- O ile mnie pamięć nie myli, sama przyszłaś do mnie, abym ci zagrał- odparłem i zaśmiałem się cicho. Asagiri westchnęła tylko, a potem uśmiechnęła się. Muzyka potrafi ukoić, wzbudzać emocje w żywej istocie.
Ale skąd pomysł, aby muzyka uzależniała? Są osoby, które odsłuchają jeden kawałek, a od razu przechodzą do innego, gdyż poprzedni im się znudził.
- No, ale jak chcesz, moja damo- dodałem krótko. Biała dama najwidoczniej ucieszyła się, że nazwałem ją "Damą" ale potem powiedziała.

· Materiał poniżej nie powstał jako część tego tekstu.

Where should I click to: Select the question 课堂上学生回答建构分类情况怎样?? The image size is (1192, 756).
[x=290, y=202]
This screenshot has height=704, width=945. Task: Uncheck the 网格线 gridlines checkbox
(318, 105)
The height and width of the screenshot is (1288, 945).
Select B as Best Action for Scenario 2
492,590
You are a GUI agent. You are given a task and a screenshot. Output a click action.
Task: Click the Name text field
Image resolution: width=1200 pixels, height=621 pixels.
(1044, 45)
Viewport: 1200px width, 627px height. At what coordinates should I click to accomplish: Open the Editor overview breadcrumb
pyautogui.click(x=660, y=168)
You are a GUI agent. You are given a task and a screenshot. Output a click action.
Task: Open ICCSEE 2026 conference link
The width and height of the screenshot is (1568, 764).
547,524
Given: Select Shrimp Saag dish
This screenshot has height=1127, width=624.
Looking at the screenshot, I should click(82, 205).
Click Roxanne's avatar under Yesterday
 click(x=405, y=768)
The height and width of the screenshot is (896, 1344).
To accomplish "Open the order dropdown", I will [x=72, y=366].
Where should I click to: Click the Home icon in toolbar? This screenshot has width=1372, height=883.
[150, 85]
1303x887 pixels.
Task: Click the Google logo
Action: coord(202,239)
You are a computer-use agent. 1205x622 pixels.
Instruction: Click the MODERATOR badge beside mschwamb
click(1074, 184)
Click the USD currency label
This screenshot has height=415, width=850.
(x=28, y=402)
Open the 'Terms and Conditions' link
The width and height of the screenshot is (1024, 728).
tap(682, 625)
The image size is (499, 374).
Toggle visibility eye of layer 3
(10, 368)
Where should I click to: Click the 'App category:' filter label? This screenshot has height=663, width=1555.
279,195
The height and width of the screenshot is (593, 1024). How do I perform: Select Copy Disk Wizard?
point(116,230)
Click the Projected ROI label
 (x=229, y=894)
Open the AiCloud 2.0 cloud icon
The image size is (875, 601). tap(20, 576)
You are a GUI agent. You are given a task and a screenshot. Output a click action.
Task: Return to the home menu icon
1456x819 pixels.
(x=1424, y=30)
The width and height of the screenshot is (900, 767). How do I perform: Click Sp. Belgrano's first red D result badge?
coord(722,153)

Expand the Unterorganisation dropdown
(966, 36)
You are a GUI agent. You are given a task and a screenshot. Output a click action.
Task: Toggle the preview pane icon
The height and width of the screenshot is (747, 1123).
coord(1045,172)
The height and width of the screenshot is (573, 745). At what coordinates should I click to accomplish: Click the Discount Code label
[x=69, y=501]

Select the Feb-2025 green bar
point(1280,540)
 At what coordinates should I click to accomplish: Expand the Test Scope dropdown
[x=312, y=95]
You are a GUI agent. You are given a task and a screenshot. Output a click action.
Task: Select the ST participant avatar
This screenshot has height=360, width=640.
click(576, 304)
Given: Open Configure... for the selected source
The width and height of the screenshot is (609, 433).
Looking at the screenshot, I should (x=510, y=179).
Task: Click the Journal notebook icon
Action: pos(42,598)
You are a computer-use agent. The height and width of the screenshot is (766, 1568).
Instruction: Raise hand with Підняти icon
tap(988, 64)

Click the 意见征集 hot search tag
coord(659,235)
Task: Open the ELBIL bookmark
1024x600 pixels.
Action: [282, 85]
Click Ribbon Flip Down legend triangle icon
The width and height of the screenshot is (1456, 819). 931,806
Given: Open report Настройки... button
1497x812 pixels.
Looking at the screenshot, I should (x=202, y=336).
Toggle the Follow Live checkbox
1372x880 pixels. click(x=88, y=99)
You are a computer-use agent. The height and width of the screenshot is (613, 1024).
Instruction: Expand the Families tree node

- Nie jestem żadną damą, Lordzie.
- A ja nie jestem żadnym Lordem, moja damo- uśmiechnąłem się zadziornie.
Asagiri i ja droczyliśmy się w ten sposób, a ile przy tym było śmiechu, że aż przypadkowi przechodnie oglądali się za nami. Tak wesoło dotarliśmy na salę treningową, gdzie lwy uczą się walki.
- A tak, to po co my tu przyszliśmy?- zapytała Asagiri.
- Sam nie wiem, szliśmy gdzie nas oczy poniosły- Odparłem tylko i oparłem się o ścianę, obserwując trenujących.